INTRODUCTION: Antidepressants are widely used in chronic pain states including both inflammatory and neuropathic pain conditions.  It has been suggested that antidepressant drugs have specific analgesic properties, and various clinical ^{1, 2} and experimental ^3-5 types of evidence together demonstrate that the analgesic effect may be independent of the antidepressant effects. Interactions of antidepressants with biogenic amines, opioid systems, excitatory amino acid receptors, substance P and calcium and sodium channels have been considered to be involved pain relieving properties of antidepressants ⁶.

Desipramine (Figure 1) is one of the tricyclic antidepressants, which block the uptake of amines by nerve terminals, by competition for the binding site of the amine transporters.
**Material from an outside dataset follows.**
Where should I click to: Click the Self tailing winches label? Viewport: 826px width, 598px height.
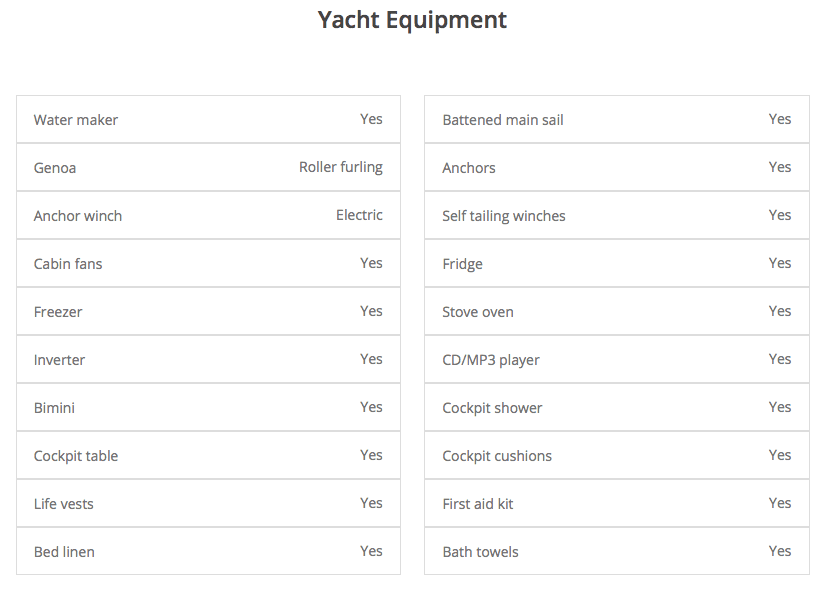point(504,216)
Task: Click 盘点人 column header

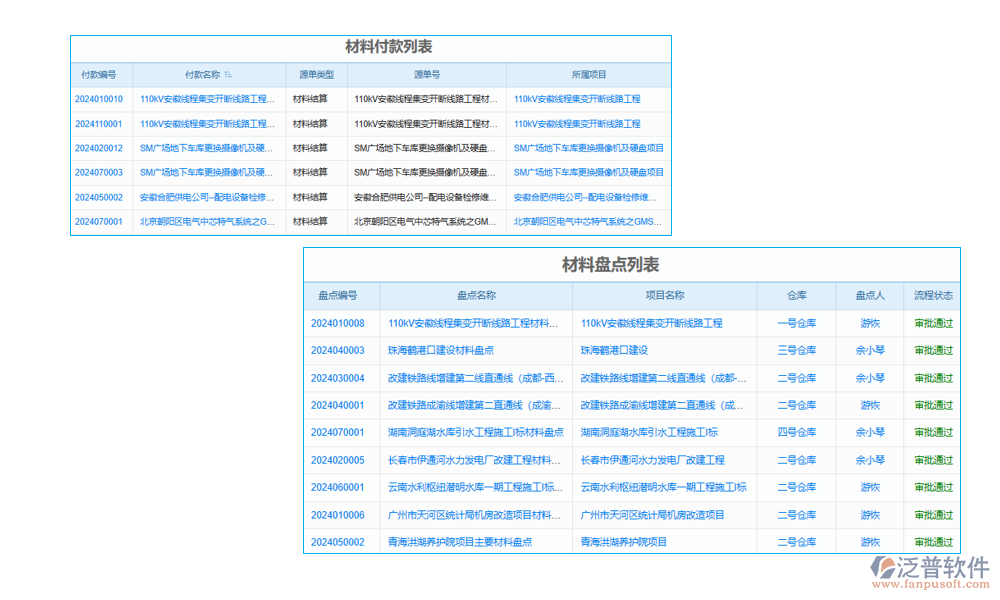Action: coord(868,295)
Oral desipramine enhances the analgesic effects of morphine for post-operative pain ⁷, reduces pain intensity in post-herpetic neuralgia ⁸, and produces pain relief in diabetic neuropathy patients ⁹.
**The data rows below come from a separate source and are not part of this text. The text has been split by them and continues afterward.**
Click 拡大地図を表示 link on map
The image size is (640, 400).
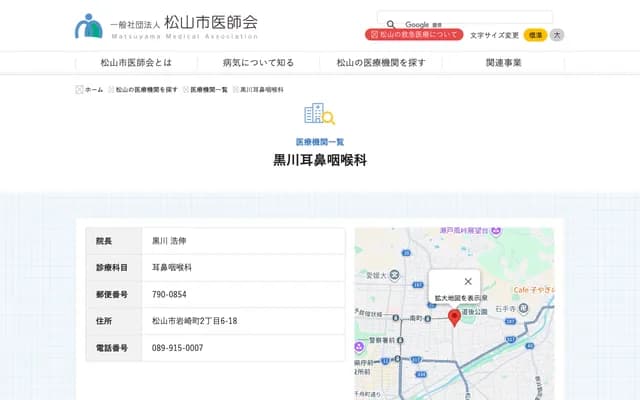[x=460, y=298]
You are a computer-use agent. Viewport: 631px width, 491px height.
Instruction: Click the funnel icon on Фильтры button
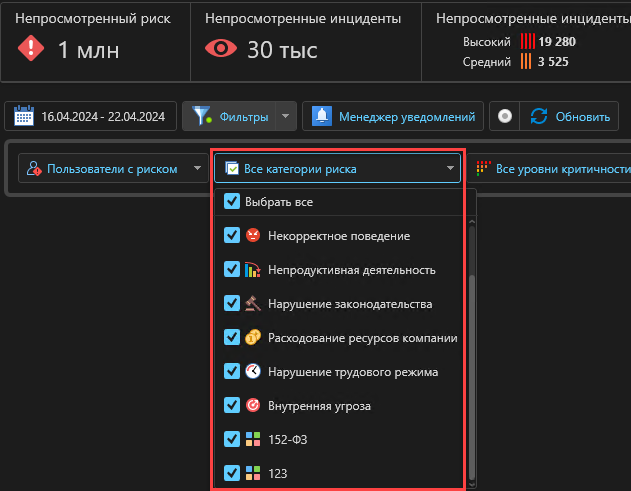coord(202,117)
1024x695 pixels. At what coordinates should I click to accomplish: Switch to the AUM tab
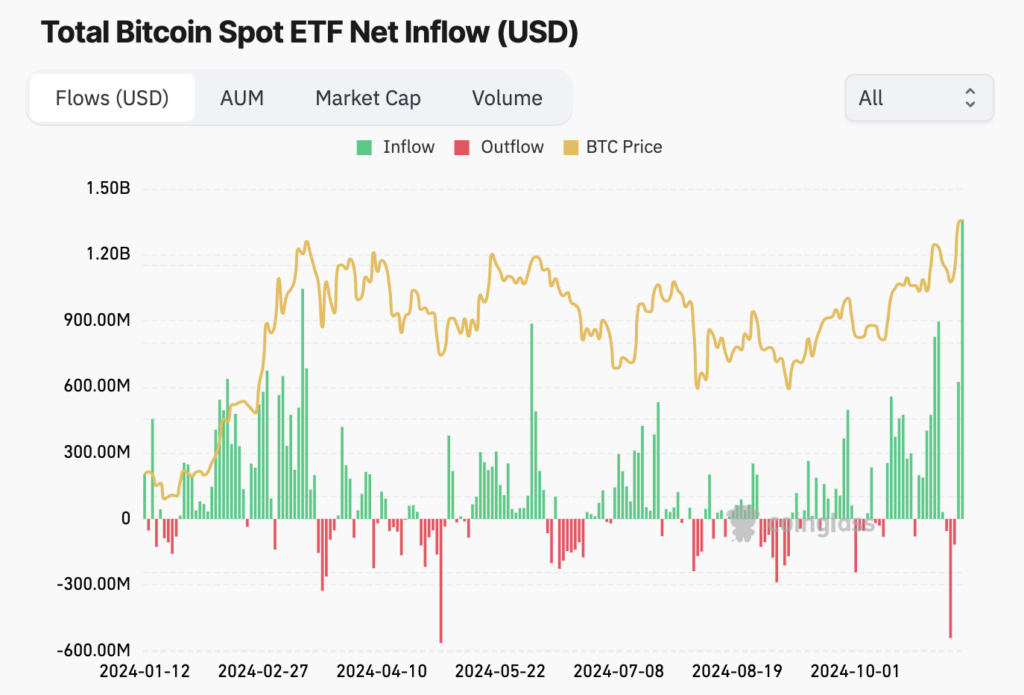click(242, 98)
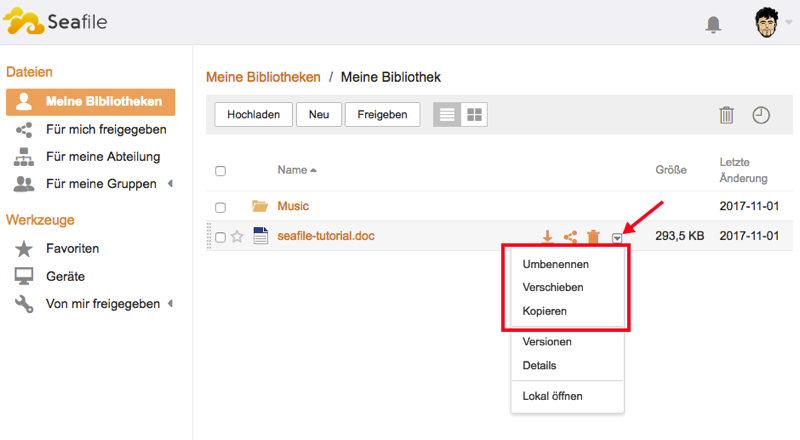Select the seafile-tutorial.doc checkbox

pyautogui.click(x=220, y=237)
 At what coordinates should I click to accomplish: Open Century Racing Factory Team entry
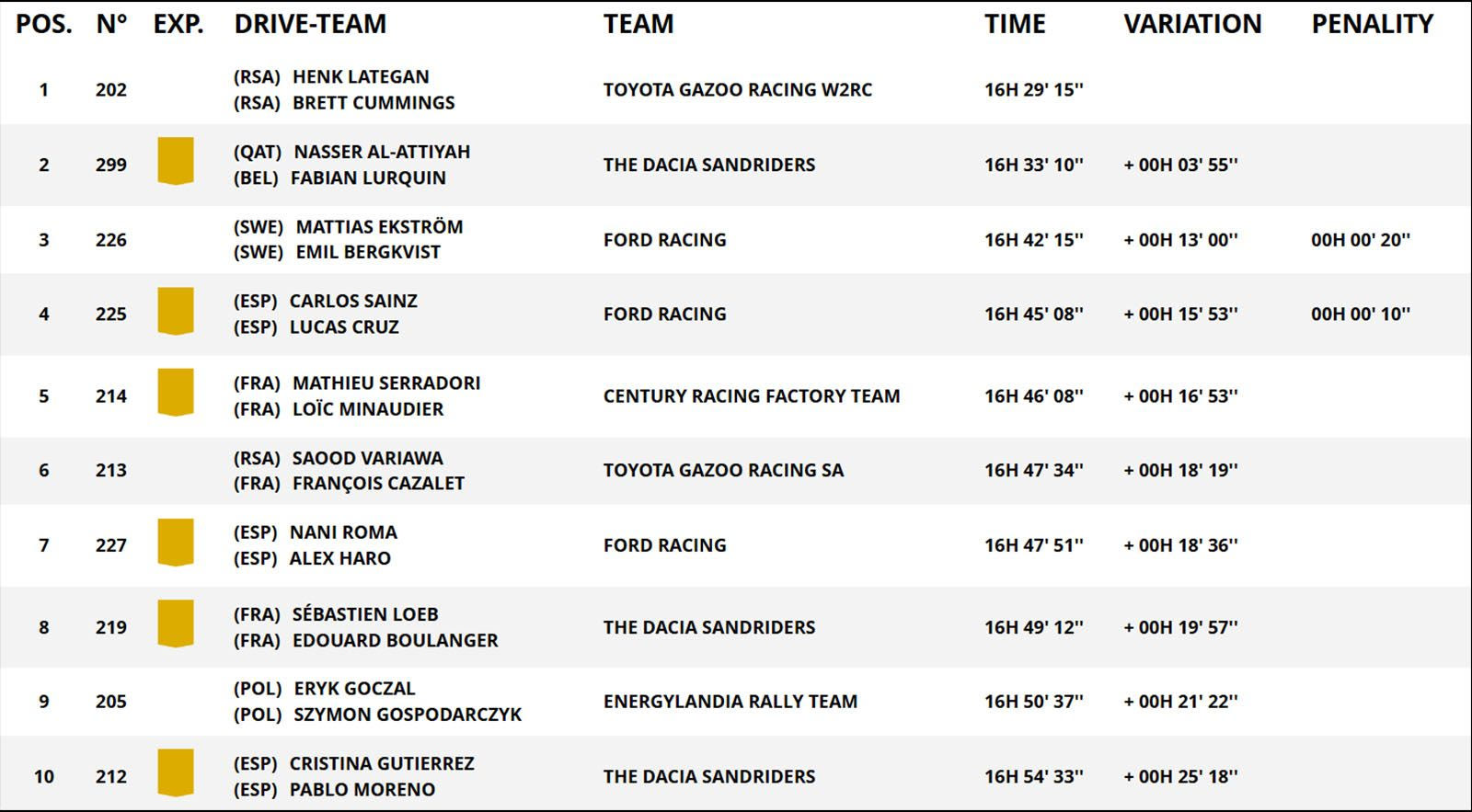(751, 396)
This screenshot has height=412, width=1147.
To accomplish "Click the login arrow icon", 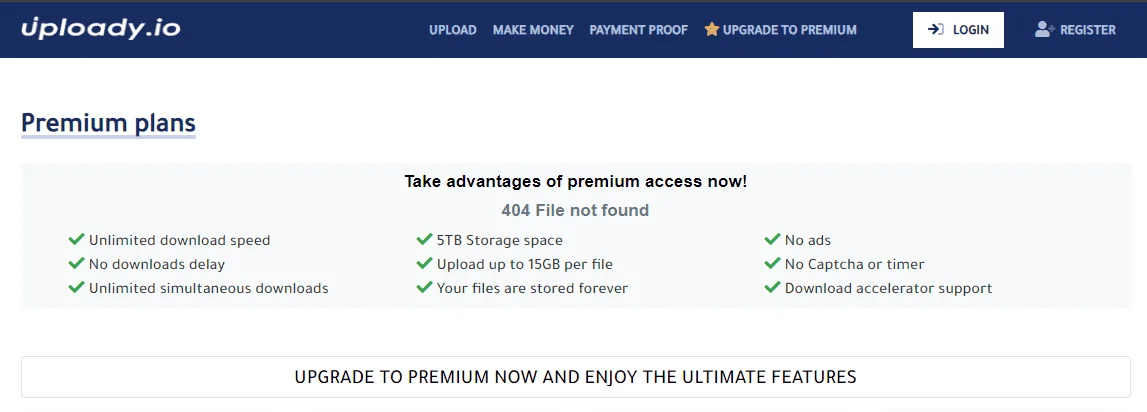I will tap(936, 29).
Acute administration of desipramine is antinociceptive in animal models of inflammatory pain ¹⁰ and attenuates thermal hyperalgesia in models of neuropathic pain ^{11, 12}.
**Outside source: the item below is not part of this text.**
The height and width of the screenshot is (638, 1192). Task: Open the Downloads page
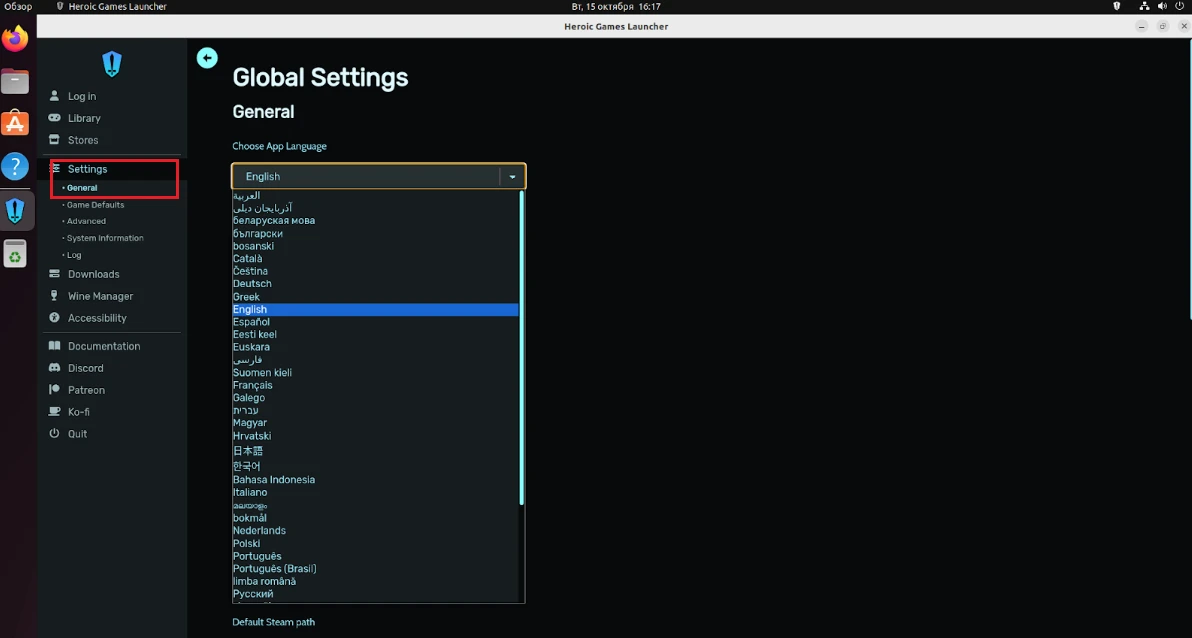[x=93, y=274]
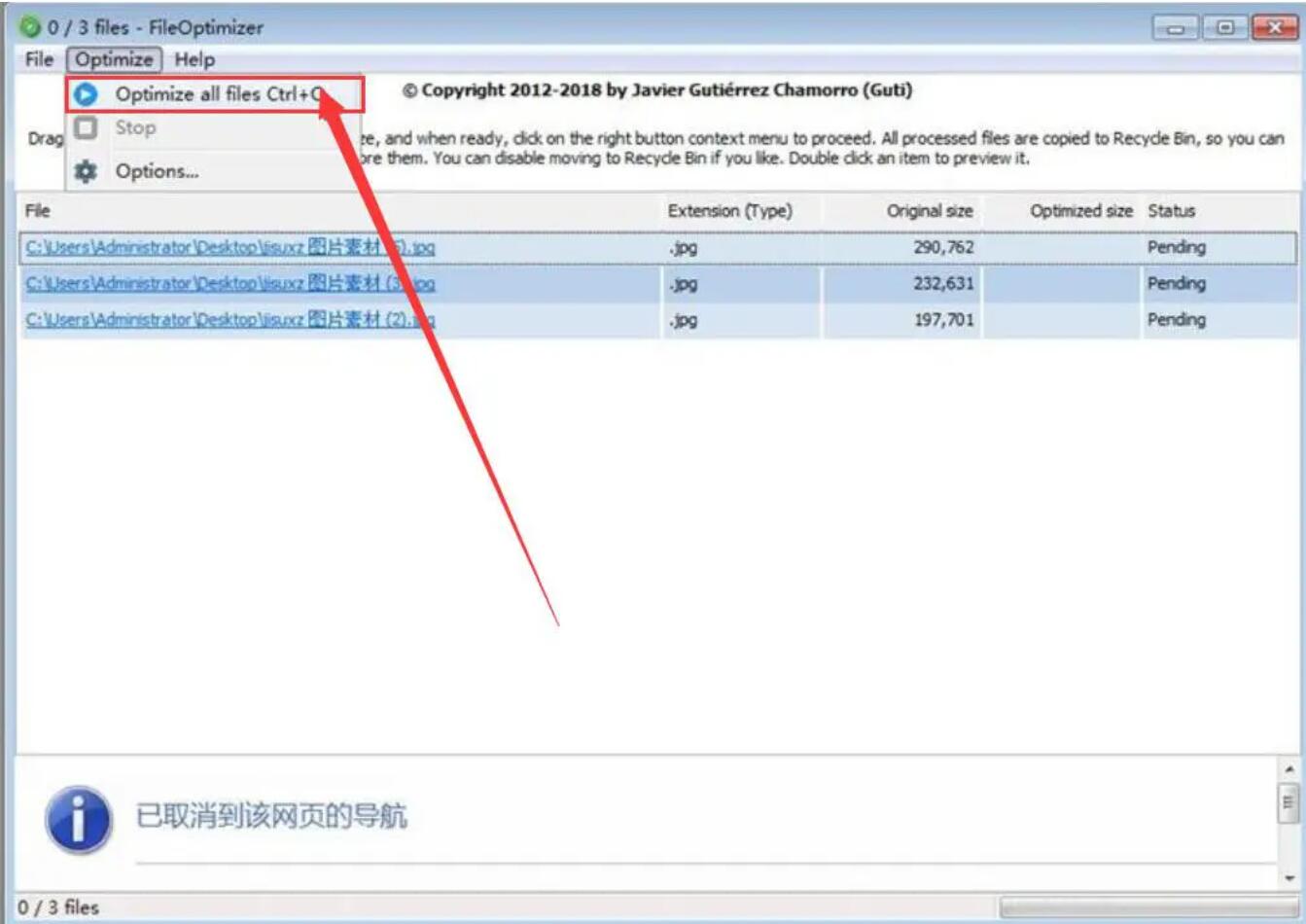
Task: Click the green FileOptimizer icon in title bar
Action: click(x=31, y=27)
FIGURE 1: STRUCTURE OF DESIPRAMINE

TRPV1 is considered as key molecules of nociception and a correlation between TRPV1 expression and inflammatory thermal hyperalgesia has been established in rats ¹³. TRPV1 may involve in transduction of chemical and thermal hyperalgesia in a model of diabetic neuropathy ¹⁴. TRPV1 is a non-selective cation channel of TRP family located on sensory neurons. There are seven subfamily of TRP channel in which TRPV1 is associated with thermal hyperalgesia ¹⁵. Hyperalgesia is one of the common complications of diabetes mellitus. Streptozotocin (STZ) induced diabetes neuropathy also demostrate thermal hyperalgesia and mechanical allodynia ¹⁶. In experimental diabetic neuropathy, the development of hyperalgesia is due to increased expression of TRPV1 on neurons that do not normally express TRPV1 ¹⁷.

It was suggested that the thermal allodynia and hyperalgesia in diabetic mice may be due to the hyperactivity of C-fiber in the spinal cord. The TRPV1 receptor is expressed predominantly by primary sensory neurons in the spinal cord, probably in unmyelinated C-fibers and sensitization of TRPV1 receptors might be involved in the mechanism of thermal hyperalgesia and allodynia seen in diabetic mice ^{17, 18}. Desipramine, inhibit the spinal processing of C inputs by acting directly at the spinal cord level ¹⁹.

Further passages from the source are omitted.